2. Life Magazine Family Finds Home.


   This article was originally published in the Two River Times for the week of February 24, 2006.

Glancing throught the pages of Life magazine more than 30 years ago, artist Suzanne Osterweil Weber came across a black-and-white photograph of a family that truly captured her attention. "They looked like a very cohesive unit as if they were one person, a perfect frozen moment, the way we remember our childhoods." Weber said.

The family was that of Greek shipping magnate, Stavros Niarchos, his wife, and their four children with the photographic setting being the family villa on their island, as a part of Greece, in the Aegean Sea.

In 1976 Suzanne painted Life Magazine Family (46 by 50) in her photorealist style translating the printed image to canvas using acrylic paint. In 1977 this depiction of the Niarchos family went on as one of the paintings in her solo show entitled American Life Series at the Westbroadway Gallery in SoHo, New York, New York.

For the first time since then the painting was exhibited at the annual Cancer Ball in Middletown last June gaining the attention of Suzanne's friend and sponsor, Leah Soltas of Rumson. A short time later, Leah read a review of Michael Gross' book 740 Park Avenue which mentioned the name of Spyros Niarchos as one on the residents of this prestigious building.
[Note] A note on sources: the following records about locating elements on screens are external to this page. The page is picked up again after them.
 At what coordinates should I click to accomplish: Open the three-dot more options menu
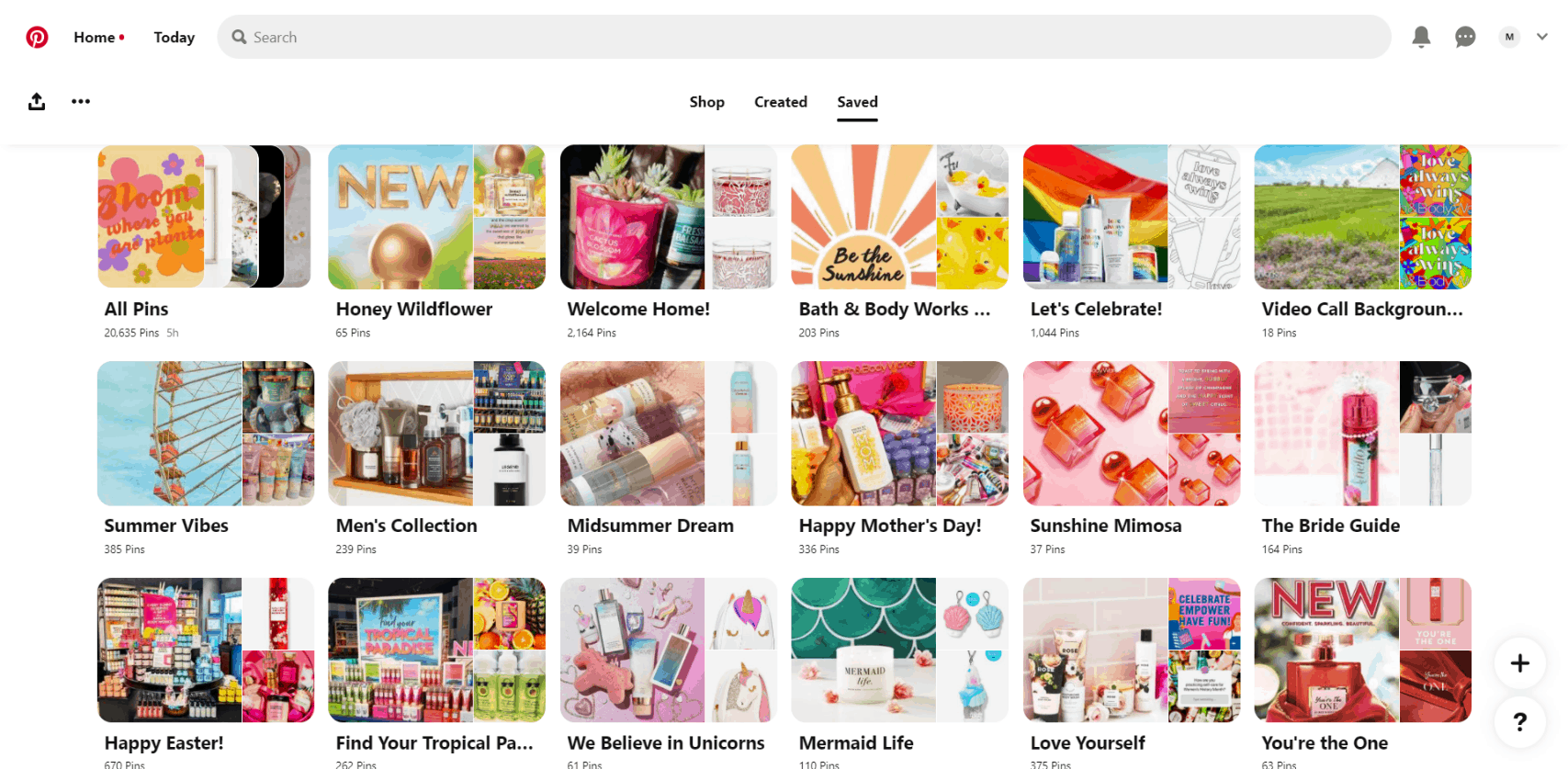[x=81, y=101]
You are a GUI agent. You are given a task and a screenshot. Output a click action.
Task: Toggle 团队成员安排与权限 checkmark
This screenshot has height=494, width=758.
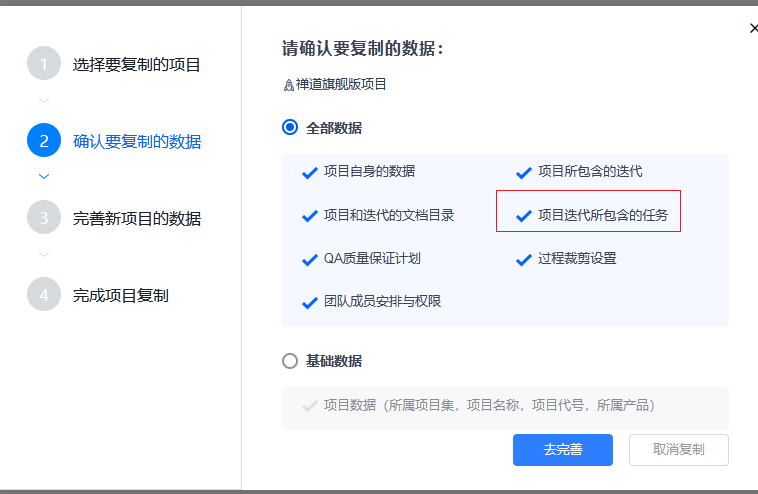point(310,302)
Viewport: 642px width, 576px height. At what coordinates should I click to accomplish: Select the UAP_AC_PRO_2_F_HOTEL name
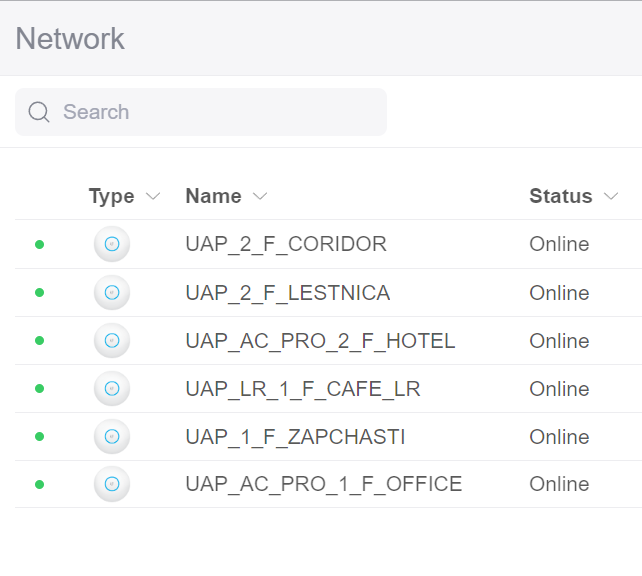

Finally Suzanne had a contact adress whereby she sent a letter to Niarchos introducing herself and telling him about the painting. The result was a meeting with him last November at 740 Park Avenue and his acquiring of the painting for his won private collection. The painting now resides back in the same villa where the original photograph was taken.

Spyros Niarchos is the second of the three sons in the photograph (far left) and one of three people in the family photograph, along with his brother Phillip and sister Maria Niarchos Gouaze, who are still alive.

"The painting had a particular meaning to Spyros and it was quite an emotional moment when we met. I have accidentally given him back an emotional piece of his life." reflects Suzanne.

Niarchos also acquired another painting by Suzanne Osterweil Weber entitled Poseidon depicting Suzanne's childhood bedroom with a small doll playing a drum and prominent sculpture of Poseidon in the forground. The Greek symbolism and that one of Spyros' companies has the same name as the painting's title drew him to it.

As a final compliment to the artist, Niarchos has asked her to paint a portrait of his children who are currently living in London.

In addition to painting since she was a child, Suzanne Osterweil Weber has had a parallel career in education as an art teacher and high school principal at schools in New York and New Jersey. She retired in 1997 and has been painting full time for the last nine years. "Coming out of education, I have reconnected with children and parents again through my painting," says Osterweil Weber, who lives in Ocean Township.

Her paintings tend to vary from painting crowds of people to lone figures which is reflective of her two careers. The crowds represent her career in education, always being surrounded by students and faculty, that sense of movement, sometimes frenetic activity and closeness to other bodies versus painting the lone figure in a quiet, reflective environment, thus representing her solitary career as an artist.

Weber is very conscious of wanting her work to continually change. Her subject matter and different modes of expression also include tropical motifs as sometimes full-blown paintings of senual flowers to animals in vivid lanscape settings. In her paintings of people she will often change the background in order to represent the subject's heritage or intrests, for instance. She has also done surrealist-based works and implied collages.

Like the artist herself, Weber's trademark is very evocative, colorful, consumed with with energy and vibrancy, and with sensitivity for impressing contrasting light and shadow into her work. Among her influences are Vermeer, Hopper and Matisse for respectively their talents in expressing use of light, state of loneliness and the feeling of joy.

Her paintings hang in a variety of private and public collections such as the National Art Museum of Sport, the United States Information Agency, Monmouth Medical Center, and of course, the Niarchos villa in the Aegean.

"A dialogue is created between me and my paintings. We get to know each other through the process talking with works, images, and emotions," says the artist.

Suzanne Osterweil Weber is a true and talented artist with that sense of urgency, a need to communicate through creating. Equally, the emotional input behind her brush evokes an empathetic impact on her audience.